▸ What you will do: Put the records below into a JSON list of strings with one string for each line, leaving out blank lines.
____ Task inputs
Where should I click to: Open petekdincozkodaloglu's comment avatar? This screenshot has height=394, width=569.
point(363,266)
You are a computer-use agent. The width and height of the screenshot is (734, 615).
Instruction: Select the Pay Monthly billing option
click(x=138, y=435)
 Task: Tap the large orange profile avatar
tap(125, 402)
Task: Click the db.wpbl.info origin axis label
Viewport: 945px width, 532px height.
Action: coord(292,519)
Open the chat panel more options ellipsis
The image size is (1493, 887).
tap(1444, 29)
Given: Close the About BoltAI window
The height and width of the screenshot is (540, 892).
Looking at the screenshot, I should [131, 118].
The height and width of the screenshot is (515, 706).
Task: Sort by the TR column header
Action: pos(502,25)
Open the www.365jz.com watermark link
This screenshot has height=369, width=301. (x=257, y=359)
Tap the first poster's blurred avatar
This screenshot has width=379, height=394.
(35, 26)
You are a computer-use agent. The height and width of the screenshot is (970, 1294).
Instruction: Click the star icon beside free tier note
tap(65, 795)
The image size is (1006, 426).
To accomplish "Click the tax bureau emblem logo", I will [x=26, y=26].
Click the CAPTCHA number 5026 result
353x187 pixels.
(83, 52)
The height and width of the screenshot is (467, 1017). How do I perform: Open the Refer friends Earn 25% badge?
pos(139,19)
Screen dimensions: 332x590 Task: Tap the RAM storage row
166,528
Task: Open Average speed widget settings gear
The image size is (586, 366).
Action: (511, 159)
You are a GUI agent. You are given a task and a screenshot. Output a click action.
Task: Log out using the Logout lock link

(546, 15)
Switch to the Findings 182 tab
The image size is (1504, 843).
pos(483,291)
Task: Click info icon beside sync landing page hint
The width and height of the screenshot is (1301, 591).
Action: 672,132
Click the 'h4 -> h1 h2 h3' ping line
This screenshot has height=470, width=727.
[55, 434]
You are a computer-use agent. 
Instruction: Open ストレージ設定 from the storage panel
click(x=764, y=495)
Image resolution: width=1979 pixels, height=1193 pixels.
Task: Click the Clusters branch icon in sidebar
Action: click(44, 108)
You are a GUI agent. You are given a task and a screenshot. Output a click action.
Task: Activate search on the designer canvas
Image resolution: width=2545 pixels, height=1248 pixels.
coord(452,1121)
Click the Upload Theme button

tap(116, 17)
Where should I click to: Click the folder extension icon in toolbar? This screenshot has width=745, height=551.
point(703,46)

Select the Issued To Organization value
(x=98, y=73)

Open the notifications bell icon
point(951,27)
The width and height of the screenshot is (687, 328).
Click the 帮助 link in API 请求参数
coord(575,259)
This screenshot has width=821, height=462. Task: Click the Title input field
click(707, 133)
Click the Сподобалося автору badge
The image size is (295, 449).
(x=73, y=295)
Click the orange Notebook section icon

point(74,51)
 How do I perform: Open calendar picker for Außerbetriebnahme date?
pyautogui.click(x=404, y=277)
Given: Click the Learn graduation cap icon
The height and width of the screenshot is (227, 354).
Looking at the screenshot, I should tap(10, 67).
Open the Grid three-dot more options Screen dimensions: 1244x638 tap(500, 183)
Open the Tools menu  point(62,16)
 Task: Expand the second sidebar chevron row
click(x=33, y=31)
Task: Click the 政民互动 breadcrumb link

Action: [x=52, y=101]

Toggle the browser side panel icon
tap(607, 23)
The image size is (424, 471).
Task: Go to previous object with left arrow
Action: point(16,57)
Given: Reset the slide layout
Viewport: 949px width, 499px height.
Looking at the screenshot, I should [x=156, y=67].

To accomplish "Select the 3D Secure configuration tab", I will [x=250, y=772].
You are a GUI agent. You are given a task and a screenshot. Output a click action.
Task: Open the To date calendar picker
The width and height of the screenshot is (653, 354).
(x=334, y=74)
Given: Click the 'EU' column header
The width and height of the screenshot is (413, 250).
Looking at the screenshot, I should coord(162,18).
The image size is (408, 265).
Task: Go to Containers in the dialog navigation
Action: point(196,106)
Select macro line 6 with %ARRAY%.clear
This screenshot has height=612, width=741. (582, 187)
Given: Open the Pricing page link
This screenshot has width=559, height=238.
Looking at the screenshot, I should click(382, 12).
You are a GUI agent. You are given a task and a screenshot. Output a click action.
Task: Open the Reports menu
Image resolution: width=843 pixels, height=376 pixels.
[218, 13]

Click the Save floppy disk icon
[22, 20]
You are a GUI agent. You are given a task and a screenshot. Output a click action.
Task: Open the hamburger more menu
________
▸ In response:
[
  "Where should I click to: Open petekdincozkodaloglu's comment avatar? This screenshot has height=394, width=569.",
  "point(363,266)",
  "You are a computer-use agent. The width and height of the screenshot is (734, 615).",
  "Instruction: Select the Pay Monthly billing option",
  "click(x=138, y=435)",
  " Task: Tap the large orange profile avatar",
  "tap(125, 402)",
  "Task: Click the db.wpbl.info origin axis label",
  "Viewport: 945px width, 532px height.",
  "Action: coord(292,519)",
  "Open the chat panel more options ellipsis",
  "The image size is (1493, 887).",
  "tap(1444, 29)",
  "Given: Close the About BoltAI window",
  "The height and width of the screenshot is (540, 892).",
  "Looking at the screenshot, I should [131, 118].",
  "The height and width of the screenshot is (515, 706).",
  "Task: Sort by the TR column header",
  "Action: pos(502,25)",
  "Open the www.365jz.com watermark link",
  "This screenshot has height=369, width=301. (x=257, y=359)",
  "Tap the first poster's blurred avatar",
  "This screenshot has width=379, height=394.",
  "(35, 26)",
  "You are a computer-use agent. The height and width of the screenshot is (970, 1294).",
  "Instruction: Click the star icon beside free tier note",
  "tap(65, 795)",
  "The image size is (1006, 426).",
  "To accomplish \"Click the tax bureau emblem logo\", I will [x=26, y=26].",
  "Click the CAPTCHA number 5026 result",
  "353x187 pixels.",
  "(83, 52)",
  "The height and width of the screenshot is (467, 1017). How do I perform: Open the Refer friends Earn 25% badge?",
  "pos(139,19)",
  "Screen dimensions: 332x590 Task: Tap the RAM storage row",
  "166,528",
  "Task: Open Average speed widget settings gear",
  "The image size is (586, 366).",
  "Action: (511, 159)",
  "You are a GUI agent. You are given a task and a screenshot. Output a click action.",
  "Task: Log out using the Logout lock link",
  "(546, 15)",
  "Switch to the Findings 182 tab",
  "The image size is (1504, 843).",
  "pos(483,291)",
  "Task: Click info icon beside sync landing page hint",
  "The width and height of the screenshot is (1301, 591).",
  "Action: 672,132",
  "Click the 'h4 -> h1 h2 h3' ping line",
  "This screenshot has height=470, width=727.",
  "[55, 434]",
  "You are a computer-use agent. ",
  "Instruction: Open ストレージ設定 from the storage panel",
  "click(x=764, y=495)",
  "Image resolution: width=1979 pixels, height=1193 pixels.",
  "Task: Click the Clusters branch icon in sidebar",
  "Action: click(44, 108)",
  "You are a GUI agent. You are given a task and a screenshot. Output a click action.",
  "Task: Activate search on the designer canvas",
  "Image resolution: width=2545 pixels, height=1248 pixels.",
  "coord(452,1121)",
  "Click the Upload Theme button",
  "tap(116, 17)",
  "Where should I click to: Click the folder extension icon in toolbar? This screenshot has width=745, height=551.",
  "point(703,46)",
  "Select the Issued To Organization value",
  "(x=98, y=73)",
  "Open the notifications bell icon",
  "point(951,27)",
  "The width and height of the screenshot is (687, 328).",
  "Click the 帮助 link in API 请求参数",
  "coord(575,259)",
  "This screenshot has width=821, height=462. Task: Click the Title input field",
  "click(707, 133)",
  "Click the Сподобалося автору badge",
  "The image size is (295, 449).",
  "(x=73, y=295)",
  "Click the orange Notebook section icon",
  "point(74,51)",
  " How do I perform: Open calendar picker for Außerbetriebnahme date?",
  "pyautogui.click(x=404, y=277)",
  "Given: Click the Learn graduation cap icon",
  "The height and width of the screenshot is (227, 354).",
  "Looking at the screenshot, I should tap(10, 67).",
  "Open the Grid three-dot more options Screen dimensions: 1244x638 tap(500, 183)",
  "Open the Tools menu  point(62,16)",
  " Task: Expand the second sidebar chevron row",
  "click(x=33, y=31)",
  "Task: Click the 政民互动 breadcrumb link",
  "Action: [x=52, y=101]",
  "Toggle the browser side panel icon",
  "tap(607, 23)",
  "The image size is (424, 471).",
  "Task: Go to previous object with left arrow",
  "Action: point(16,57)",
  "Given: Reset the slide layout",
  "Viewport: 949px width, 499px height.",
  "Looking at the screenshot, I should [x=156, y=67].",
  "To accomplish \"Select the 3D Secure configuration tab\", I will [x=250, y=772].",
  "You are a GUI agent. You are given a task and a screenshot. Output a click action.",
  "Task: Open the To date calendar picker",
  "The width and height of the screenshot is (653, 354).",
  "(x=334, y=74)",
  "Given: Click the 'EU' column header",
  "The width and height of the screenshot is (413, 250).",
  "Looking at the screenshot, I should coord(162,18).",
  "The image size is (408, 265).",
  "Task: Go to Containers in the dialog navigation",
  "Action: point(196,106)",
  "Select macro line 6 with %ARRAY%.clear",
  "This screenshot has height=612, width=741. (582, 187)",
  "Given: Open the Pricing page link",
  "This screenshot has width=559, height=238.",
  "Looking at the screenshot, I should click(382, 12).",
  "You are a GUI agent. You are given a task and a screenshot. Output a click action.",
  "Task: Open the Reports menu",
  "Image resolution: width=843 pixels, height=376 pixels.",
  "[218, 13]",
  "Click the Save floppy disk icon",
  "[22, 20]",
  "You are a GUI agent. You are given a task and a screenshot. Output a click action.",
  "Task: Open the hamburger more menu"
]